> [Exercise]: The answer is the exact run of lines in the listing below from the line containing "Instruction: Sort by the Status column header" up to and including the line containing "Given: Click the", with pictures removed.

Task inputs Start Marker

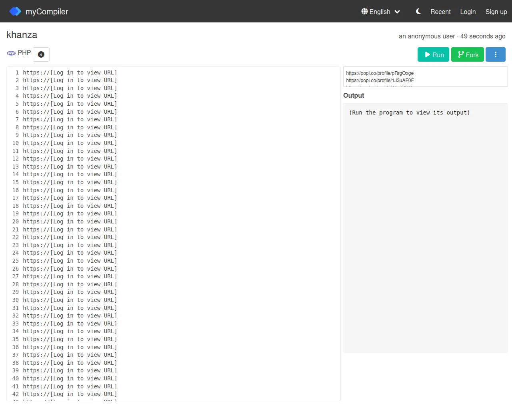Toggle dark mode moon icon
This screenshot has height=410, width=512.
418,12
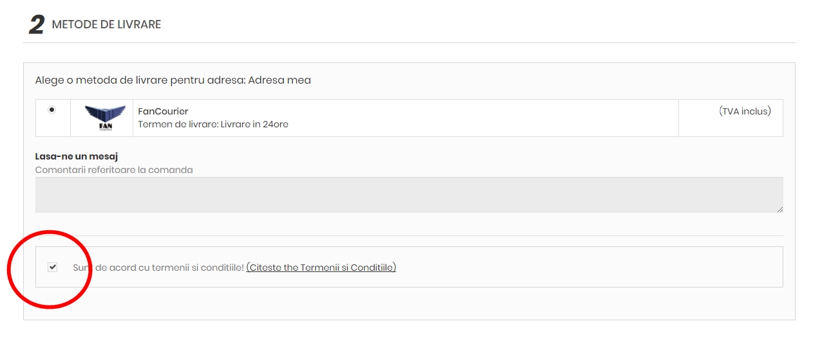Toggle the terms and conditions agreement checkbox

tap(53, 267)
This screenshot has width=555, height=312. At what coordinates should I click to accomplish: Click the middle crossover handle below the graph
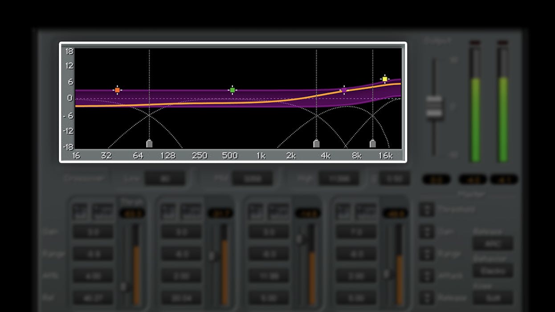coord(316,143)
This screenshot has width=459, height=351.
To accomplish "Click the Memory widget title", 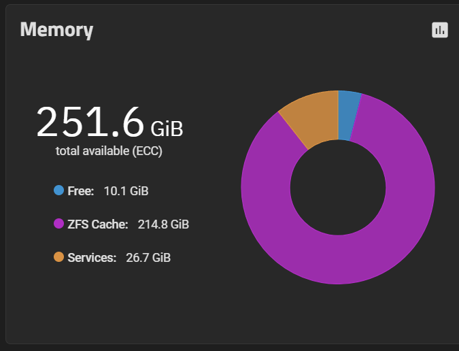I will (x=56, y=30).
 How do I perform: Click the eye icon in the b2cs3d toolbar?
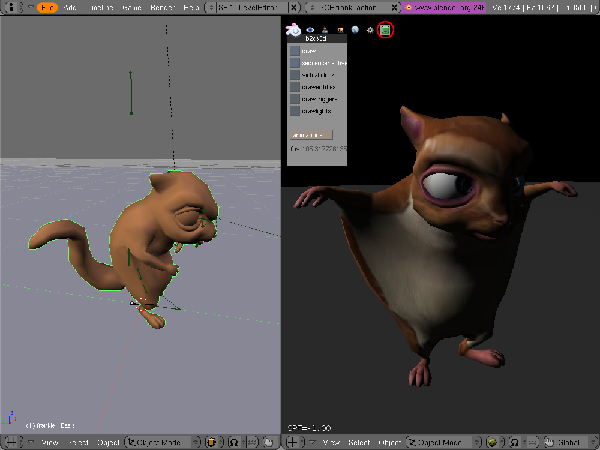[310, 30]
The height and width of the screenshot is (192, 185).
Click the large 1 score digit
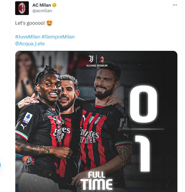pyautogui.click(x=143, y=153)
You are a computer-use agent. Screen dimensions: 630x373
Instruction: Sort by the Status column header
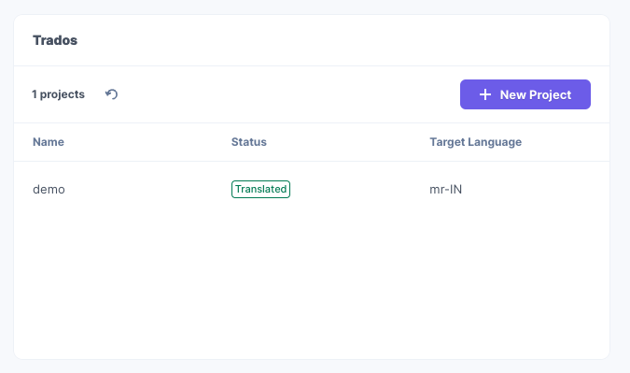[x=248, y=142]
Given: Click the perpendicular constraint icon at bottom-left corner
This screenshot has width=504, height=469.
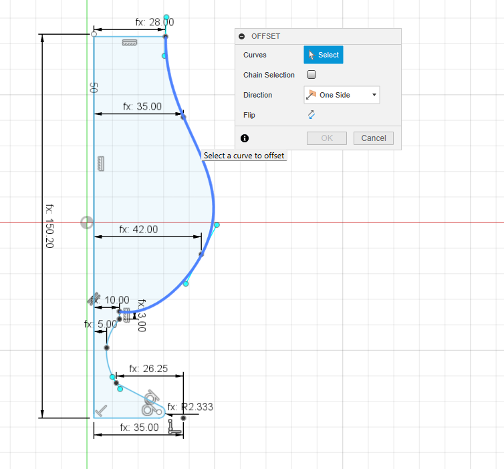Looking at the screenshot, I should click(102, 412).
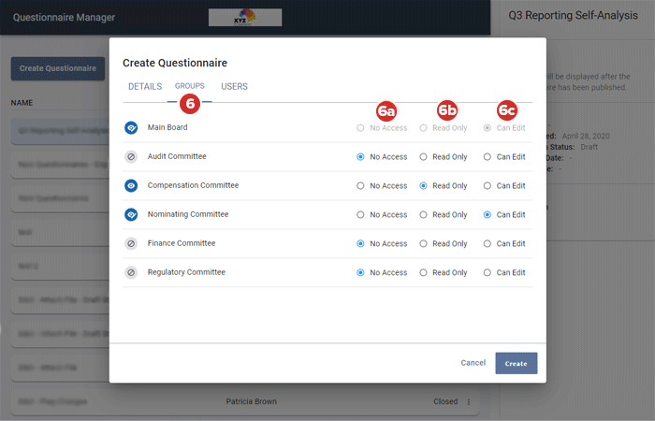Image resolution: width=655 pixels, height=421 pixels.
Task: Cancel the Create Questionnaire dialog
Action: (473, 363)
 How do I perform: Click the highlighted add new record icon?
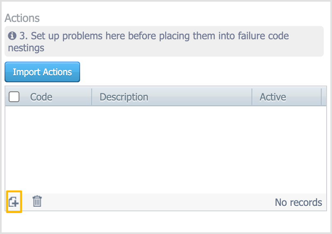[x=14, y=202]
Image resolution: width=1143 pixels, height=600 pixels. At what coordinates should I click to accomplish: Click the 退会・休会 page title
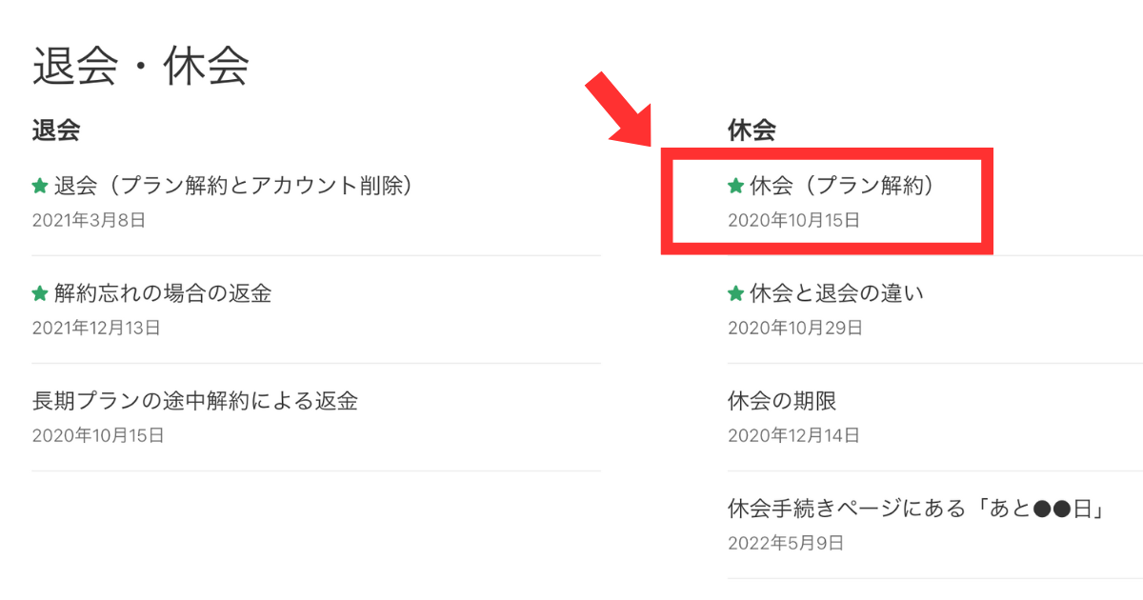click(141, 67)
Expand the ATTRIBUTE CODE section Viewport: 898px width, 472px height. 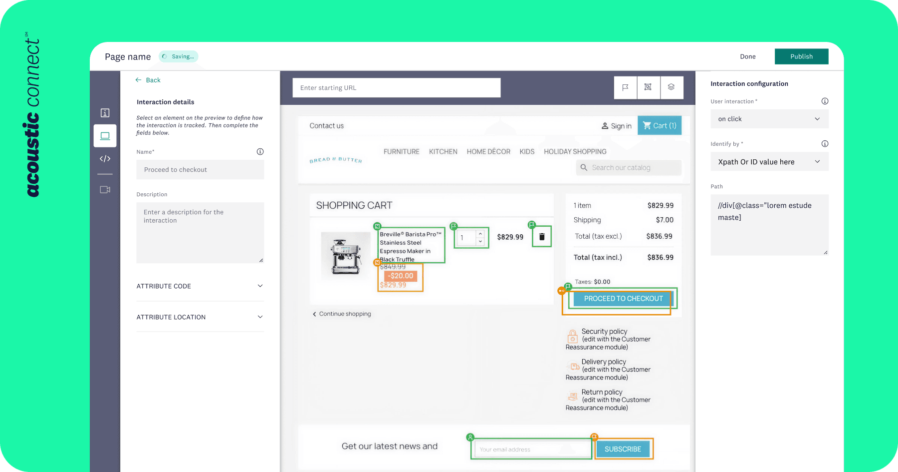coord(200,286)
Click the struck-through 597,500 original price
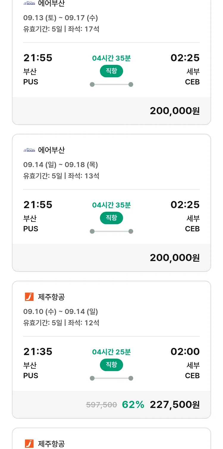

Task inputs End Marker

> [Exercise response]:
Instruction: Sort by the Status column header
[x=248, y=142]
Given: Click the perpendicular constraint icon at bottom-left corner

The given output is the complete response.